Who he was as a doctor defined who he was as a person, said son Barry Vermeeren.
He could have easily delivered 10 percent of Sandusky's population, said daughter-in-law Dixie Vermeeren.
Leake and Vermeeren together opened what is now known as Bayshore Clinic together in 1965.
But Vermeeren's kind and firm beside manner developed much earlier.
He began his practice on the plains of Central Saskatchewan Canada where using ski equipped planes and horse-drawn sleds each winter he arrived to care for patients even in the most inclement of weather.
Eventually Vermeeren converted a home into a hospital to enhance medical care in the sparsely populated region.

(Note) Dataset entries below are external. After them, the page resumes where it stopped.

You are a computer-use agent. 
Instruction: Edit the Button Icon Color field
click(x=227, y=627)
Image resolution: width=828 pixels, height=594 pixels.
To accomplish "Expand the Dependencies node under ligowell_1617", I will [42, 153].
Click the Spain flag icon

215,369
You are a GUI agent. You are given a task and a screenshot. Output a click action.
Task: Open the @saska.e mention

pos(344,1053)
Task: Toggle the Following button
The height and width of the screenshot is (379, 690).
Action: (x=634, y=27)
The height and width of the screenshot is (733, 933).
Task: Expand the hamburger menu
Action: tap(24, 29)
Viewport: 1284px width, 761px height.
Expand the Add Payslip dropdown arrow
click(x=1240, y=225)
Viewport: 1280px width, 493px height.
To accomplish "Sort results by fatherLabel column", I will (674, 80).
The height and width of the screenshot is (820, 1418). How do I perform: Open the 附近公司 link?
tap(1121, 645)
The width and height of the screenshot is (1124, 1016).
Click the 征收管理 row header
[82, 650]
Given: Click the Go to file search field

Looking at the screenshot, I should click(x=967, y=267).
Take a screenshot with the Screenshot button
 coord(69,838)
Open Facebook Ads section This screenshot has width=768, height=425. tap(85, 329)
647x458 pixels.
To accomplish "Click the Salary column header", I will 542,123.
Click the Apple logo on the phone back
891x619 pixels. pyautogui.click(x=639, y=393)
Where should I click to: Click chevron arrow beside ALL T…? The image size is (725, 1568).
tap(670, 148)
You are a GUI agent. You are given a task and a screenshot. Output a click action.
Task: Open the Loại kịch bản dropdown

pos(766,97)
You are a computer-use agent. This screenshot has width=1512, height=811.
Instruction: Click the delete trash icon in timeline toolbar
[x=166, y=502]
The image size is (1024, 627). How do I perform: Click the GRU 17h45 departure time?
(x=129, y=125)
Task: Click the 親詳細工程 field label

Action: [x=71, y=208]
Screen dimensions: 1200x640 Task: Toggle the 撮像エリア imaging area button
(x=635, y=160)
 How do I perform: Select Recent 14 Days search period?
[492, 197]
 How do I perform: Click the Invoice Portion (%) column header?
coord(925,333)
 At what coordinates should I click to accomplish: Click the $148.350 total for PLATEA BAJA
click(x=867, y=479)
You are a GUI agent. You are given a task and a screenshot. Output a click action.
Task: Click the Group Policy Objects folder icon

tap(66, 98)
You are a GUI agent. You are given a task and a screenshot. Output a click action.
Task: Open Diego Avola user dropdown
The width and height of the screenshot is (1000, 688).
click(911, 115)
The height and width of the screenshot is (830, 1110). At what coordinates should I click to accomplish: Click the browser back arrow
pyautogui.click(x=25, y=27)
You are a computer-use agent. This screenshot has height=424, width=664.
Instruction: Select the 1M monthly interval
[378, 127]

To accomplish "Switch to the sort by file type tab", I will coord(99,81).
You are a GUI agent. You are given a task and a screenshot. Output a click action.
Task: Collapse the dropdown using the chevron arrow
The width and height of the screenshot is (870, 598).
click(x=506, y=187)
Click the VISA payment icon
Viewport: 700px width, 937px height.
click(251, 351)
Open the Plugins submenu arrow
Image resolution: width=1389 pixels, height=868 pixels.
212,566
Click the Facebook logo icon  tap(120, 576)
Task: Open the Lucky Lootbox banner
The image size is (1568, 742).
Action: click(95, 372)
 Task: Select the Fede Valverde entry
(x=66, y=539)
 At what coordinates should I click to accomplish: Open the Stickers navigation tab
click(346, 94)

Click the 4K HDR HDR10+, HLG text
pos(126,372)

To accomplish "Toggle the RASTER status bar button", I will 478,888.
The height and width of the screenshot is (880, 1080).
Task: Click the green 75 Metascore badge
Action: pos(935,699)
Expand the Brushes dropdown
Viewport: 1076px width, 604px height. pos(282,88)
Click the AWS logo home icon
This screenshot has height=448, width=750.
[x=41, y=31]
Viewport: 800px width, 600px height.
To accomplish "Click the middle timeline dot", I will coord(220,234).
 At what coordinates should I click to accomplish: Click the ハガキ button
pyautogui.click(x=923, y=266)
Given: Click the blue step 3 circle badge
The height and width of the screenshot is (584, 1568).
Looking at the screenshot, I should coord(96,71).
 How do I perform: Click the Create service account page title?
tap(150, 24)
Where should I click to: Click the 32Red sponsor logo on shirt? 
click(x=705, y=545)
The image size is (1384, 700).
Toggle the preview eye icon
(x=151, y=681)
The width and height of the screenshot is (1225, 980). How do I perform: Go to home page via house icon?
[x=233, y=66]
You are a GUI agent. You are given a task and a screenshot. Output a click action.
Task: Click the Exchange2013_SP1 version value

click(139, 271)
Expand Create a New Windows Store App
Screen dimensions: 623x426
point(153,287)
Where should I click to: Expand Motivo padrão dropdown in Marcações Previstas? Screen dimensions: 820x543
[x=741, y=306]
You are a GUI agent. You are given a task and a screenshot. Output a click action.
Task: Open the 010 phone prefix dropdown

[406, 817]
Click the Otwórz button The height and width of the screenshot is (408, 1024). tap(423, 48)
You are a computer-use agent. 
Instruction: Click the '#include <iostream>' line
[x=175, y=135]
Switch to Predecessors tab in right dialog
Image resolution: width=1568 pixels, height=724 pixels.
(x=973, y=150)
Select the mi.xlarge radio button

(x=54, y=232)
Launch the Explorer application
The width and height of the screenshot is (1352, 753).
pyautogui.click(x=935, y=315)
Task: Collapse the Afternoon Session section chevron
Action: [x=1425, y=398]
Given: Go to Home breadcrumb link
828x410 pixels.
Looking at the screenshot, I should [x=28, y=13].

"One thing that was very clear is the way he and Frank practiced was probably considered old school," Dixie Vermeeren said.
"But some of the comments you would hear from patients made you understand how much it was appreciated."
Vermeeren said women often comment to her that Dr. Vermeeren never left their side during childbirth, met them at the hospital and called several days later to ensure they were doing OK.
"If he was your doctor, he was delivering your child, it wasn't his partner or the doctor on call," Dixie Vermeeren said.
"He was to the point, no sugar coating an issue," Dixie Vermeeren said. "He would say this is what your problem is and this is what you need to do to solve it."
A true outdoorsman born in Fredericton, New Brunswick, Canada, Vermeeren was an avid fisherman for salmon and trout in the maritime provinces and pike, musky and arctic char in northern Canada.
His love of nature encouraged his son Larry's career path as an adventure guide on the Colorado River and in Ecquador.
Even later in life, after his beloved first wife Kay died and he married Carol Delapp Vermeeren, he was adventurous.
Delapp learned to ski with Vermeeren and joined him on fly-in fishing trips to the arctic circle.
Despite his many talents Vermeeren chose to spend the majority of his career in Sandusky.
"He just wanted a simple life," Dixie Vermeeren said. "We're so proud of that heritage from him. He touched so many people here without drawing attention to himself."